NEW YORK—“I like old shoes on a stage,” said Shira Piven, sister of Jeremy Piven (who plays Ari Gold on HBO’s comedy TV series “Entourage”), when she directed me in an Off-Off Broadway play called “Pilgrims.”
Small world. Some 12 years later, we would meet again at Soho’s Crosby Street Hotel in New York to discuss her first Hollywood film, “Welcome to Me.”
Serious stage directors like Piven know things like the haunting atmosphere created when audiences quietly meditate on the abject wistfulness of a 1940s pair of beat-up wingtips, lying on an empty stage.
Piven comes from Chicago theater royalty.
Both her father and mother were theater directors. Her husband, Adam McKay, is a former “Saturday Night Live” director now a Hollywood director. Her brother’s a movie star. The theater-art gene was passed along successfully.
Shira’s first feature film tells the story of a veterinary technician with a borderline personality disorder (Kristen Wiig, formerly of “SNL”) who wins the lottery for $86 million and self-finances her own show on a down-and-out local shopping channel because she wants to be Oprah.
It’s social commentary on our collective American reality-TV and selfie-infested mindset, and how, hypothetically, if we were to put a borderline crazy person on TV and let her go off her meds, America would enjoy watching the train wreck of it all.

### SET OF TASKS
A – Which titles of shows, plays, and films appear in quotation marks in the article about Shira Piven?
B – Can you turn the paragraph of the article about Shira Piven that begins "Both her father and mother" into a short bulleted list that keeps its main facts?

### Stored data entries
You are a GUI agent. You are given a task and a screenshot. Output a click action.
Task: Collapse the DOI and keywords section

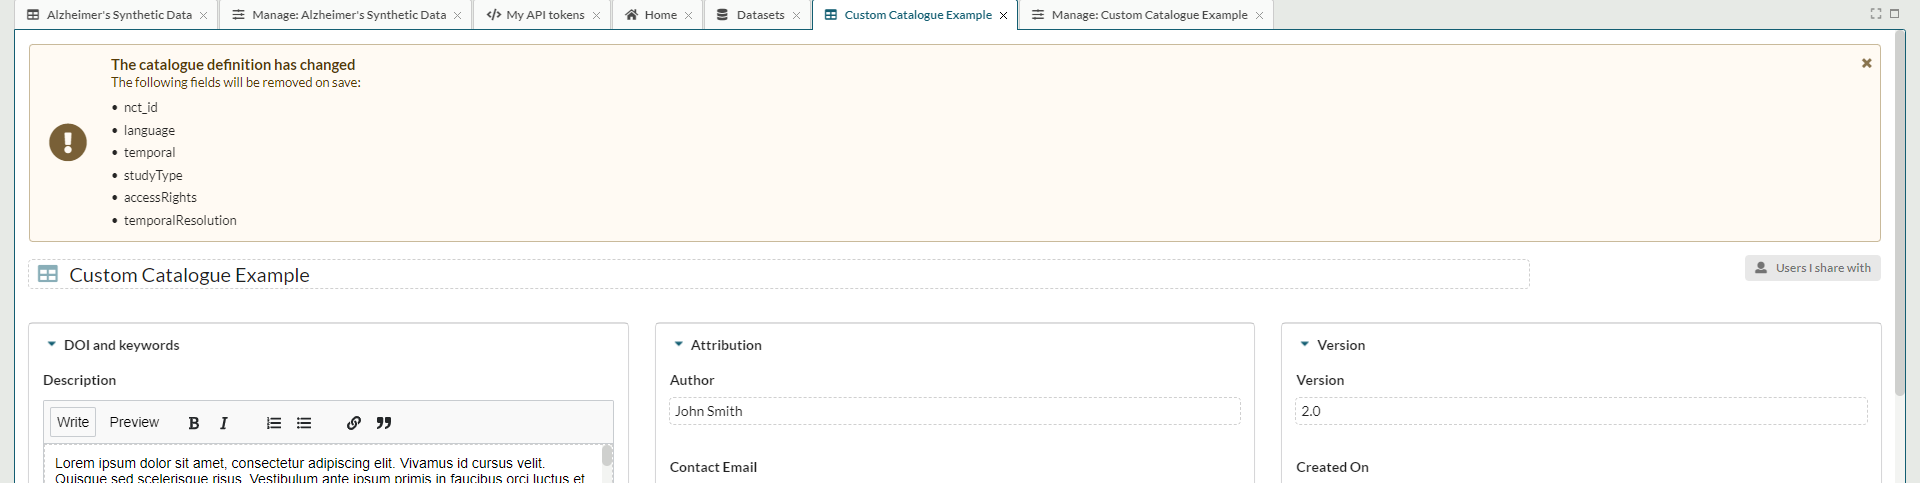pyautogui.click(x=52, y=344)
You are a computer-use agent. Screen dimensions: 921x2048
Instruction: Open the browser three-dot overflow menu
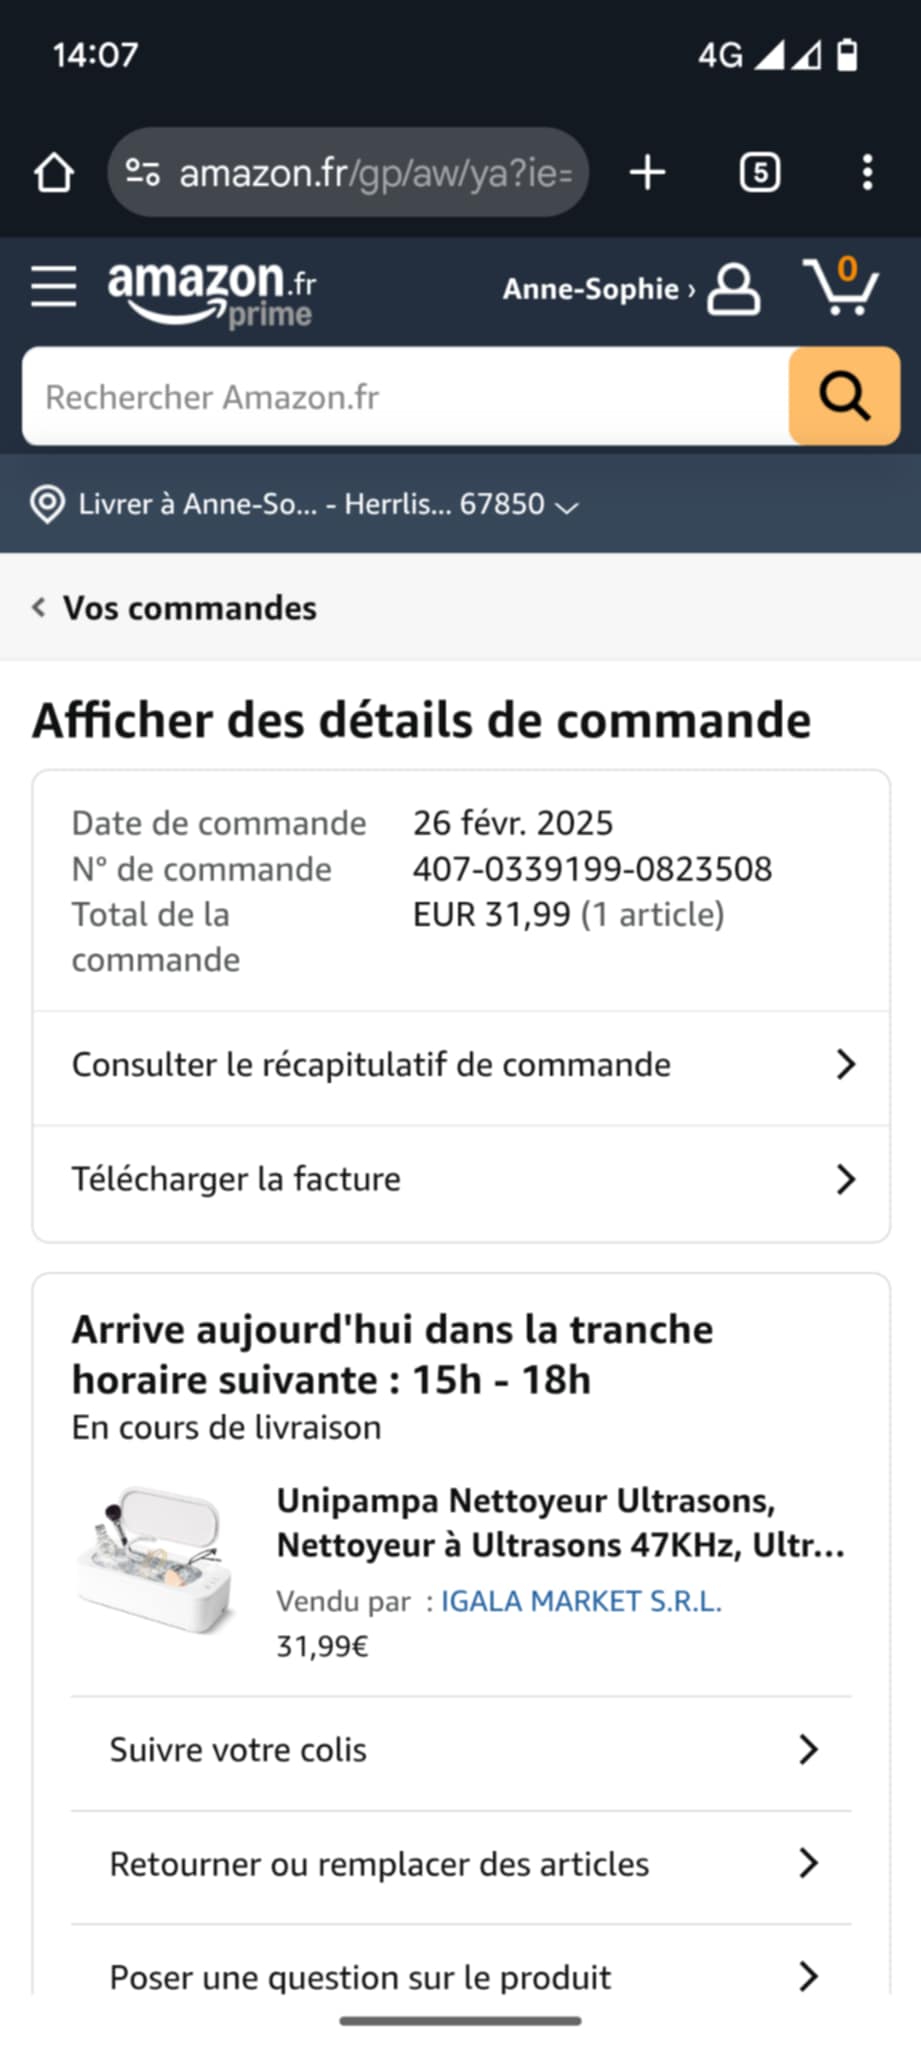point(867,173)
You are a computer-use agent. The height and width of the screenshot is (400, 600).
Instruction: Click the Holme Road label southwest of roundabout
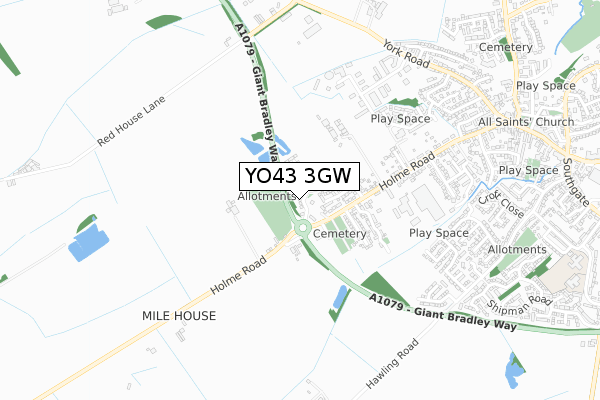238,275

### RESPONSES
A –
- "Entourage"
- "Pilgrims"
- "Welcome to Me"
- "Saturday Night Live"

B –
- Her father and mother were both theater directors.
- Her husband, Adam McKay, directed for "Saturday Night Live" and now directs in Hollywood.
- Her brother is a movie star.
- The family passed on the theater-art gene successfully.